I’ve been blessed enough never to have lost my childlike sense of wonder and curiosity about the world. It’s such an innate part of my nature, the question of cultivating it is like being asked – so how did you remember to keep breathing this year?
This doesn’t make me a perfect or even perfectly happy human being. For one, I’m absolutely crap at small talk, and inept at social gatherings. My attempts at conversation come out like uncontrollable barks. And I either come across as aloof or high, depending on whether I’ve gone blank from desperately trying to think of something appropriate to say or have a false grin plastered across my face. I’m much happier sitting on the sidelines watching people, or looking out the window, or staring at the light or the colour of the sky. I just can’t help myself. As soon as I step out the door, my gaze is up and out. I notice how the air smells and feels, the patterns the scattered leaves make on the sidewalk, how a stray petal has become suspended in a spider web on a wall. I also trip over my feet a lot and wear glasses. Ever since I was a child, I’ve been endlessly peering at everything, getting as close as I can.
Which makes Jake my ideal companion. No matter how hard our days can be, it is also utterly fitting that I should spend them with him. He won’t think it at all odd if Mummy suddenly drops to her knees in the playground to look at a leaf, and to notice that it has been undisturbed, with droplets of dew still on it. (I wrote about that here: http://theheartfulblogger.blogspot.com/2010/11/wonder.html) He will never think that a little walk to the shops is dull. A little walk anywhere is never dull. And I will always stop to think about the questions he asks me, and take them seriously and answer him as well as I can. Anything from, “Where do bubbles come from?” to “What’s that?” when he points to certain parts of my anatomy in the shower.
Yesterday, he set up a “TV” (using one of my tote bags hung off a clothes dryer), used some wooden blocks as remote controls and switched his “TV” on and declared, “Look Mummy, Picky Pickle’s on TV.” (I have no idea who Picky Pickle is, but that’s besides the point.)

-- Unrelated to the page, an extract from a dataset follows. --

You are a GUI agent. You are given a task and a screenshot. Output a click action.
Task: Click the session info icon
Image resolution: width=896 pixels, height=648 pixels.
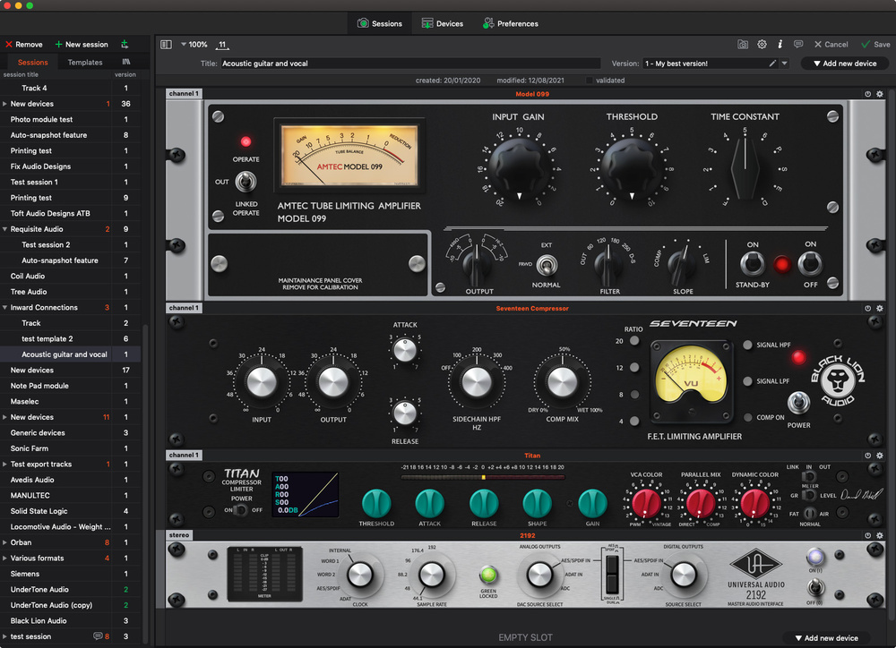click(x=780, y=44)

The other day, he suddenly said, Grandpa makes pockets all day.
And when he heard me say comatose, he said, “Not time for toast. Wake up its morning, then have toast.” Coma Toast.
And at any moment, he is liable to burst into his cheesy grin, start giggling for no reason (the best reason to giggle I think) and spin himself around in circles. My own little whirling dervish. The simple joy of spinning and dizziness.
So I could be dutiful and give you a list of things I did to “cultivate” wonder, and it might read something like this: this year, I started the 365 Photography Project, kept a daily diary to capture those small details I’d otherwise forget, taught myself a new craft (embroidery), took up drawing again and kept up this blog.
But, all I’ve really done is get up each day, open my eyes and kept them open. And experience each moment with my toddler. (Seriously, he even follows me into the loo.) There’s infinite wonder in him alone.